2011-10-11
Why people are attracted to minimal language cores
In the last entry I described how some languages rewrite loops with loop bodies by turning the loop body into an anonymous function that the loop invokes repeatedly. I then mentioned that some languages go all the way to turning loops into tail-recursive function calls. You might wonder why languages do this and why these sort of crazy transformations are considered attractive.
There are at least two reasons that these things are popular, for some definition of popular. First, the intellectual purity of a minimal core language appeals to a certain sort of language wonk; they tend to call the result simpler. These people are often drawn towards Lisp (especially Scheme, perhaps the canonical illustration of this philosophy in action).
(Lisp is not the only language family that has this sort of minimalism. For example, I think that Forth is just as minimal in its own way, although it gets far less language design attention.)
Second, it means that your code generator or interpreter core only needs
to handle a minimal set of things because higher levels have transformed
code written in the general version of the language down into this
minimal form (often automatically). This has traditionally simplified
optimizers; rather than implementing very similar analysis for each of
a whole bunch of control flow constructs, they only have to analyze one
really well. Which control flow construct you pick as your base depends
on what language you're compiling; some languages pick goto
, for
example.
(Then you can get a PhD thesis or two out of how to do this analysis.)

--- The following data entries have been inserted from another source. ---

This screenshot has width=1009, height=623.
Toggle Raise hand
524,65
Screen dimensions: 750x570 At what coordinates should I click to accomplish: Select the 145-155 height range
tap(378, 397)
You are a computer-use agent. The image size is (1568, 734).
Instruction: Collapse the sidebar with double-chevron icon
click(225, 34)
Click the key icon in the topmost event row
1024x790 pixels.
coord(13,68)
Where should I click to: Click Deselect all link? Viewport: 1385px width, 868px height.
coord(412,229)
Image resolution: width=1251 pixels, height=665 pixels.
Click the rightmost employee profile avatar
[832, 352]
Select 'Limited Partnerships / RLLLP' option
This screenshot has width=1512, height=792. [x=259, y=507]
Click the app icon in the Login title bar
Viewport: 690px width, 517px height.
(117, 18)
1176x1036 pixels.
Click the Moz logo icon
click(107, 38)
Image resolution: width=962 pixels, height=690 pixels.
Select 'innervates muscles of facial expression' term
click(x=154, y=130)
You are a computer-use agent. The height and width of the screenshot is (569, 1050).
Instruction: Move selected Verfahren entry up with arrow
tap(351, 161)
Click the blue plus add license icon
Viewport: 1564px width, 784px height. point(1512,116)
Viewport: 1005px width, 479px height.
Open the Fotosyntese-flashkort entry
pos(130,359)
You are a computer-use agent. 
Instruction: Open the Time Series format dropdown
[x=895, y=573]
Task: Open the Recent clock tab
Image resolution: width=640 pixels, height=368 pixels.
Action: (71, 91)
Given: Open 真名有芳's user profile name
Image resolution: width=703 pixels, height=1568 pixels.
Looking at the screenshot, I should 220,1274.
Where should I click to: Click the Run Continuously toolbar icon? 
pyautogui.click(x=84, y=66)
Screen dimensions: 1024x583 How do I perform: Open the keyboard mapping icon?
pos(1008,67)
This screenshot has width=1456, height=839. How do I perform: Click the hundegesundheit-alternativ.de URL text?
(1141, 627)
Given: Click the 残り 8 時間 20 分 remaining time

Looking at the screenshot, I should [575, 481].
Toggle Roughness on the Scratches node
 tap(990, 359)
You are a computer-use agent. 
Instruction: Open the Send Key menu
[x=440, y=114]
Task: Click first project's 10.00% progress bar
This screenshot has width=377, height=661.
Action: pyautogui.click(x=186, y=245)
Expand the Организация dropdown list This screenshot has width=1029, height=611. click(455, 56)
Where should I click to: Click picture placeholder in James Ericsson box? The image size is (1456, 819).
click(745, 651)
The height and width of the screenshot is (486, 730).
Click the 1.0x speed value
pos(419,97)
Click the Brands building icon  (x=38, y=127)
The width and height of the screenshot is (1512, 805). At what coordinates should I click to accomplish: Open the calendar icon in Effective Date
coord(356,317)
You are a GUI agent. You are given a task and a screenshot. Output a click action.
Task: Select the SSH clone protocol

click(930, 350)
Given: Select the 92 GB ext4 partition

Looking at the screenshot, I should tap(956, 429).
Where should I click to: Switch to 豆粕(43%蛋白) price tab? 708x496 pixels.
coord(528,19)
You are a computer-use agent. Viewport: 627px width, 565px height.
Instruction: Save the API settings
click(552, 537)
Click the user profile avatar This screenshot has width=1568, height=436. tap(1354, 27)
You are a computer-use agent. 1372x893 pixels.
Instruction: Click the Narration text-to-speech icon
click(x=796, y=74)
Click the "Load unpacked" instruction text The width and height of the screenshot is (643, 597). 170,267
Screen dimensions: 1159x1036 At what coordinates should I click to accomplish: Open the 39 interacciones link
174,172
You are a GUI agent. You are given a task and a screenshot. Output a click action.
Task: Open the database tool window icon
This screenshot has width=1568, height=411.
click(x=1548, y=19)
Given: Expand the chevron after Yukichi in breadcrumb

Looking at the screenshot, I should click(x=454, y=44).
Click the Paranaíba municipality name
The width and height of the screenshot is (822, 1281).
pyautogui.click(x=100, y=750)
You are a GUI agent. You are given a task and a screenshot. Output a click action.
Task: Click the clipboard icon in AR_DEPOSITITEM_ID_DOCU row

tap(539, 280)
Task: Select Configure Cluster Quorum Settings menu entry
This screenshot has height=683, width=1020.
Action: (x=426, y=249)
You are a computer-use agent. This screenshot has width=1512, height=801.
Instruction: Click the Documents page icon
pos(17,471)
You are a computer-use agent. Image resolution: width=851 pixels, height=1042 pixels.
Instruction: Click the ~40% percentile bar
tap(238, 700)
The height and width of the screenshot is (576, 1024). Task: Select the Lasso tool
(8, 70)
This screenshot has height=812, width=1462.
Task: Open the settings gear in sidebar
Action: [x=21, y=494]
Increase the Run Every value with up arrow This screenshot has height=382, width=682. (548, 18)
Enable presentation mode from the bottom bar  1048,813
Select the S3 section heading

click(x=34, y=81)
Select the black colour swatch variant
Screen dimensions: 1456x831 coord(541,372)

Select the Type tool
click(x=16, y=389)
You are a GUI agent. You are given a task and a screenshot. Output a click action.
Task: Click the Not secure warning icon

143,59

My understanding is that the pragmatic evidence is mixed on whether this is a good idea or not. There have certainly been some significant successes, but I have also heard stories of compilers where the frontend carefully reduced all control flow constructions down to the single fundamental control flow atom, passed the whole thing to the optimizer, and had the optimizer reverse engineer the high level control flow stuff again from the low-level minimized control flow information.
(The argument for still doing this even when it's inefficient is that this lets the optimizer (re)discover the true high level control flows in your program, regardless of how you actually wrote the code. In a sense it's discovering what you actually meant (or at least, what you created) instead of just what you wrote.)